Age, deterioration, and water damage are just a few of the reasons historians can be short on information that was once readily available on paper. Sometimes, it’s simply a case of missing pages. Other times, researchers can see “lost” text right under their noses.

One example: a letter written by Alexander Hamilton to his future wife, Elizabeth Schuyler, on September 6, 1780. On the surface, it looked very much like a rant about a Revolutionary War skirmish in Camden, South Carolina. But Hamilton scholars were excited by the 14 lines of writing in the first paragraph that had been crossed out. If they could be read, they might reveal some new dimension to one of the better-known Founding Fathers.

Using the practice of multispectral imaging—sometimes called hyperspectral imaging—conservationists at the Library of Congress were recently able to shine a new light on what someone had attempted to scrub out. In multispectral imaging, different wavelengths of light are “bounced” off the paper to reveal (or hide) different ink pigments. By examining a document through these different wavelengths, investigators can tune in to faded or obscured handwriting and make it visible to the naked eye.
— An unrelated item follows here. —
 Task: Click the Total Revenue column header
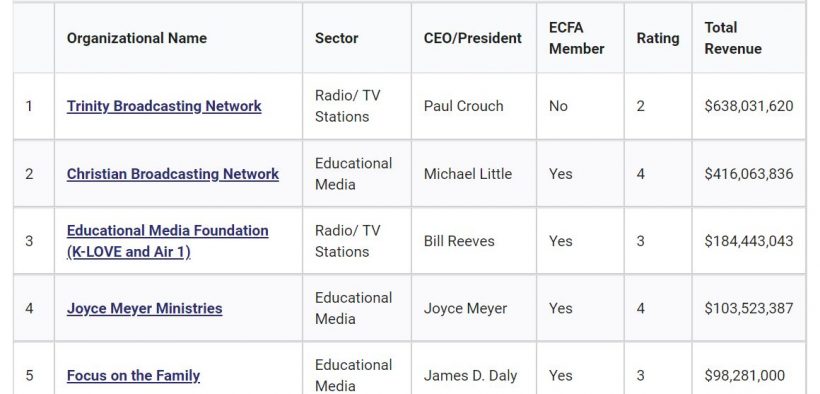click(x=733, y=38)
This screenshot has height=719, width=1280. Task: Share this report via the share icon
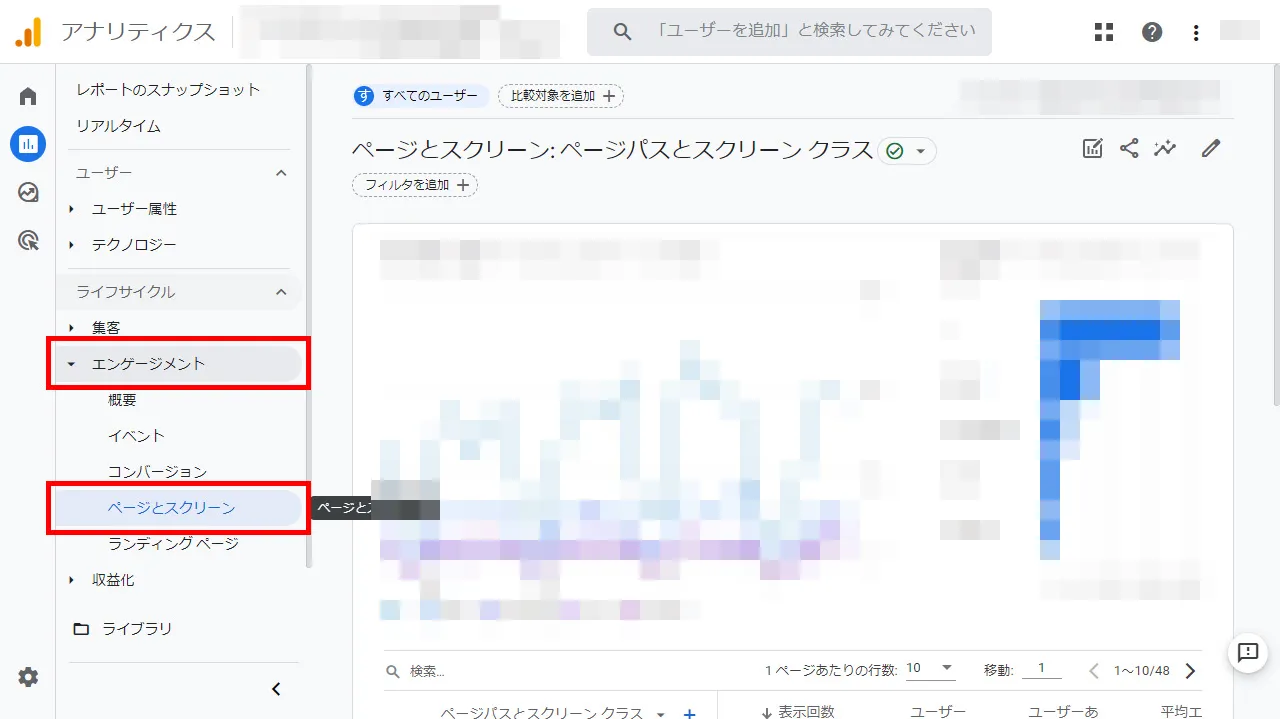click(x=1130, y=147)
A hyperspectral image of Alexander Hamilton's handwriting
Hyperspectral imaging of Hamilton's handwriting, from being obscured (top) to isolated and revealed (bottom).
Library of Congress

The text revealed a more emotional and romantic side to Hamilton, who had used the lines to woo Elizabeth. Technicians uncovered most of what he had written, with words in brackets still obscured and inferred:

Do you know my sensations when I see the
sweet characters from your hand? Yes you do,
by comparing [them] with your [own]
for my Betsey [loves] me and is [acquainted]
with all the joys of fondness. [Would] you
[exchange] them my dear for any other worthy
blessings? Is there any thing you would put
in competition[,] with one glowing [kiss] of
[unreadable], anticipate the delights we [unreadable]
in the unrestrained intercourses of wedded love,
and bet your heart joins mine in [fervent]
[wishes] to heaven that [all obstacles] and [interruptions]
May [be] speedily [removed].

Hamilton and Elizabeth Schuyler married on December 14, 1780. So why did Hamilton try and hide such romantic words during or after their courtship? He probably didn’t. Historians believe that his son, John Church Hamilton, crossed them out before publishing the letter as a part of a book of his father’s correspondence. He may have considered the passage a little too sexy for mass consumption.

[h/t Library of Congress]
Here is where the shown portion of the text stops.